As a former police officer, I know a little about police investigations, as a long-term resident of China, with post graduate qualifications related to Chinese psychology, I know a little about China too. I don’t claim expertise but I do see a different story.

In the event of a crime, especially a serious crime, the investigating officer looks for suspects, usually evidence points in one direction but any allegations are made on the assumption of innocence. To prove an allegation, evidence is collated, examined, cross examined, challenged and considered by either a magistrate or a jury to determine guilt or otherwise. If there is any doubt at all, then there should be no conviction.

Such frustrations do not exist for media though, where there is doubt, they simply change headlines to questions that protect the writer and the media outlet. They offer speculation using anonymous sources and they omit information which contradicts their narrative. They place enough doubt in the minds of media consumers to think there must be some fire because there’s a lot of smoke. Many mainstream media reports about China have smoke, but usually lack fire; allegations which lack evidence.

The latest ABC offering is no different.It’s about a “defecting Chinese spy” called Eric. Eric apparently has given his story to ASIO. ASIO, in their wisdom have declined to comment on the ABC story. Strangely, a few years ago, another so-called defecting Chinese spy, Wang Liqiang, also gave his story to ASIO. ASIO told Nick McKenzie from 60 Minutes they thought he was a fraud. 60 Minutes ran with the story and for weeks Australians believed there was a Chinese spy living amongst them. China responded to the story claiming that Wang was a fraud and was on the run from criminal charges in Shanghai.

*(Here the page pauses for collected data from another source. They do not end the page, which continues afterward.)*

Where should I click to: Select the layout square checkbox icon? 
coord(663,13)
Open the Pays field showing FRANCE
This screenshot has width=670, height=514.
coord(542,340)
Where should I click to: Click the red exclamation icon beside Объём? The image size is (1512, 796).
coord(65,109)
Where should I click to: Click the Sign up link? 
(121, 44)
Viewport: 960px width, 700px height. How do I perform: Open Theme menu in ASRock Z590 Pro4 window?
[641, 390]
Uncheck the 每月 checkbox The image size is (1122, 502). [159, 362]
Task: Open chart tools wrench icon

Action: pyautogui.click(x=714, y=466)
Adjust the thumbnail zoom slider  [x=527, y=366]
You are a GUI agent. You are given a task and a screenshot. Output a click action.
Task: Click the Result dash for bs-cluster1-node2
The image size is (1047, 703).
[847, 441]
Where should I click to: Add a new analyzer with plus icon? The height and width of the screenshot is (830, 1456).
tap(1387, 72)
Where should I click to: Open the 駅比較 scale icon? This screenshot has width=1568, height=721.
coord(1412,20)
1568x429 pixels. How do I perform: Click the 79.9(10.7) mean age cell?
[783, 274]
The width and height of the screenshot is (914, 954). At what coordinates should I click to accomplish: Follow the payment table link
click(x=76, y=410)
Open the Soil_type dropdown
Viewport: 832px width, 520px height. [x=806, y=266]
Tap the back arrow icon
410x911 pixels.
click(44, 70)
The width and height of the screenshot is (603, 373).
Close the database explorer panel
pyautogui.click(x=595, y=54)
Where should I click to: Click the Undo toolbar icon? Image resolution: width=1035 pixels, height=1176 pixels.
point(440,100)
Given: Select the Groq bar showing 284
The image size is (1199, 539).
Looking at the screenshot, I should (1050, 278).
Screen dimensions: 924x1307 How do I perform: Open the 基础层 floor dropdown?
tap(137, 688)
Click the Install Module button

Fast forward and the real story emerged, he wasn’t a Chinese government employee, he was employed by a Taiwanese company, the owners of which have been charged with fraud. He managed, despite his refugee status to amass over $3 million in Australia and that money has now been frozen by Australian courts. It seems China was right, ASIO was right and the 60 Minutes team were wrong.

In their latest attempts to smear China, Four Corners used sources such as Safeguard Defenders, founded by an alleged Swedish spy, Peter Dahlin who was deported from China after a videotaped confession that he was endangering national security.

Dahlin is also the author of a report suggesting there are hundreds of these “secret police stations” in 53 different countries. This is also an allegation lacking evidence. The report was released in 2022 and, to this date, not a single court case or conviction has occurred anywhere in the world.

 Two men were arrested in April 2023 in New York City, 13 months later, neither have been charged with any offence. Dahlin’s report, as with Four Corners reports, make allegations but lack evidence. Police don’t act on allegations.

There are allegations of harassment of families back home in China and again, my experience as a police officer is useful to explain the reasoning behind this; it’s part of every ongoing investigation by any police service anywhere, the Australian police also do it. The investigating officer establishes where the suspect lives and visits the last known address, sometimes with a warrant for the arrest of the suspect.

However, they may find the suspect is not there and has fled overseas. So, they ask the family to suggest the suspect contacts them. Crimes don’t go away, there are statutes of limitations for some but not for serious crimes, so when a suspect has fled, the police officer will explain: this isn’t going away, there’s a warrant out for their arrest and they would do better to come home, sort it out and then get on with the rest of their life. This is good police work, unless it’s in China; then it’s reported as oppression or harassment.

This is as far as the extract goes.